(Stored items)
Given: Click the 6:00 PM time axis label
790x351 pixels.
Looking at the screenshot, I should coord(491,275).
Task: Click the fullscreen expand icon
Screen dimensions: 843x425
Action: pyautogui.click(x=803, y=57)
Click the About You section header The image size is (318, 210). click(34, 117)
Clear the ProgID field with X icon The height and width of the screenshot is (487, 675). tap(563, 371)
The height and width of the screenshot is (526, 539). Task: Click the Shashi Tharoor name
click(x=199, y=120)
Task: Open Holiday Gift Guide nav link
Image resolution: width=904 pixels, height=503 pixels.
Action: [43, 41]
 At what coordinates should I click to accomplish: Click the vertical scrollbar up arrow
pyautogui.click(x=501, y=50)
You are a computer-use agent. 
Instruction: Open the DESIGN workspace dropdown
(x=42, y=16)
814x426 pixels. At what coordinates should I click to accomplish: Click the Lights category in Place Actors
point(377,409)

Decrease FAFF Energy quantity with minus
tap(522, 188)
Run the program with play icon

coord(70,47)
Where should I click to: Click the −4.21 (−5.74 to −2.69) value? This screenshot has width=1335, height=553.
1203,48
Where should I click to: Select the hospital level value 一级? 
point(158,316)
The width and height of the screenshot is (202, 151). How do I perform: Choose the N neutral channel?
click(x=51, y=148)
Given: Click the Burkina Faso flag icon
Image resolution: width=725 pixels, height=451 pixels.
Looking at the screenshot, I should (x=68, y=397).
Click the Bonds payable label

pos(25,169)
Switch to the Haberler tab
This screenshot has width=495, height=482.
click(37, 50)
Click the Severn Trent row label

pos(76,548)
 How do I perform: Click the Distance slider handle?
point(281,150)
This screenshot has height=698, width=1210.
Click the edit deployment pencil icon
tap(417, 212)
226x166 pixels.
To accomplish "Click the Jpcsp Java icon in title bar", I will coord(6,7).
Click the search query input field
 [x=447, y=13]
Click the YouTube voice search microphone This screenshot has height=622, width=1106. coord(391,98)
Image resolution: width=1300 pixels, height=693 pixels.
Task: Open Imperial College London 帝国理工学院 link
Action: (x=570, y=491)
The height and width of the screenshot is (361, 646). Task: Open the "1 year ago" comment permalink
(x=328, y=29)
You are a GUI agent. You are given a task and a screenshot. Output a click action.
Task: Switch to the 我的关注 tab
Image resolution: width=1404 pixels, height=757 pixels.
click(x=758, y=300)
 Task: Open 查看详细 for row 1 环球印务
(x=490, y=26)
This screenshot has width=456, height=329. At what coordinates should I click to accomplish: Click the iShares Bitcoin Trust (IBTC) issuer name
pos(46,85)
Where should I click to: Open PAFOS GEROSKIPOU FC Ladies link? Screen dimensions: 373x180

_About this exercise_
The expected result is every line above containing the string "agent".

_Worked solution_
You are a computer-use agent. 
You are a GUI agent. You are given a task and a screenshot. Output a click action.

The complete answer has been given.